Here is the template data file: https://github.com/Hoektronics/BotQueue/blob/master/views/bot/dashboard_list.ejs
I'm trying to make 8 of the 10 columns of a table to only take up exactly the minimum width that they need to, based on the text, respecting the padding and column headers.
In the example image, I want all but the 4th and 9th columns to take up the minimum width. Technically, there are 9 column headers, and the last one has a colspan of 2. The last header is a span3. I'd like the percentage column to take up the least width that is needed, and let the progress bar or the pass/view/fail buttons take up the rest.

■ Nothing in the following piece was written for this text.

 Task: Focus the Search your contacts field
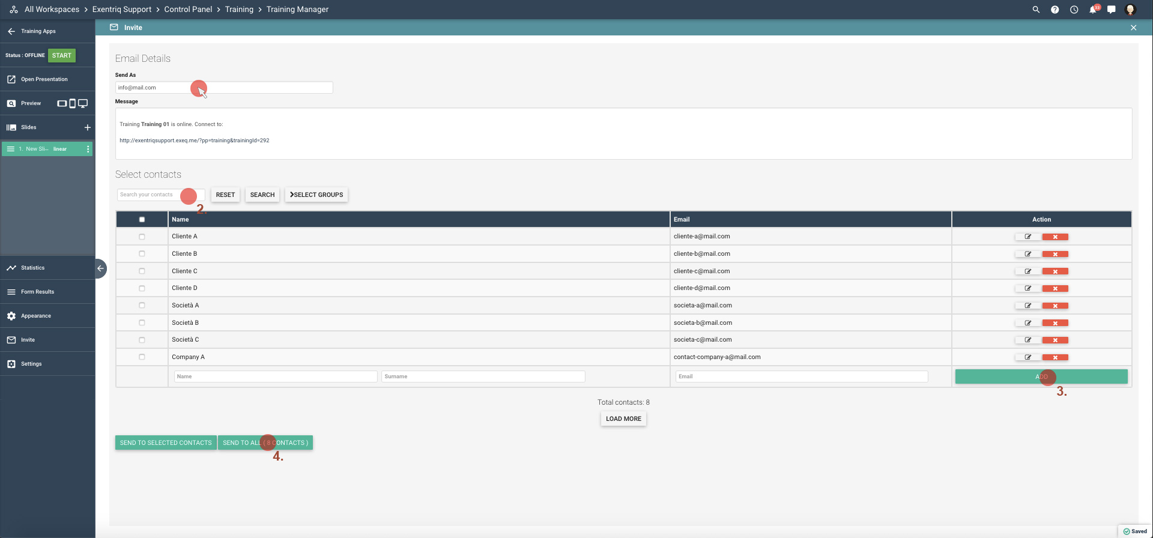[150, 195]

Column 4 is set up to replace overflowed text with an ellipsis.
Example image:
There is a trick that involves setting some cells to a very small width, and then applying a white-space: nowrap
property:
<table>
<tr>
<td class="min">id</td>
<td class="min">tiny</td>
<td>Fills space</td>
<td>Fills space</td>
<td class="min">123</td>
<td class="min">small</td>
<td>Fills space, wider</td>
<td>Fills space</td>
<td class="min">thin</td>
</tr>
</table>
td {
width: auto;
}
td.min {
width: 1%;
white-space: nowrap;
}
As you can also see in the above fiddle, nowrap
forces the table cell to prevent any line-breaks, and thus align its width to the smallest possible.
NOTE: If you have a thead
, you want to apply the td
's stylings to th
as well.
To automatically collapse a longer column into ellipses, the text-overflow: ellipsis
is what you are likely looking for:
td.cell-collapse {
max-width: 200px;
overflow: hidden;
text-overflow: ellipsis;
}
This also requires overflow
set to hidden
, as well as a width
or max-width
with a fixed value. Add the cell-collapse
class to cells whose width you would like to limit.
Bootstrap's table
class sets width: 100%;
which will mess up this approach. You can fix that with table { width: inherit !important; }
NOTE: The tables in this approach already have full width because table cells already have width: auto;
.
Previous Javascript-base solution removed, since the pure CSS-based approach now works consistently across all modern browsers. The original code is still available at the linked JSfiddle, commented out.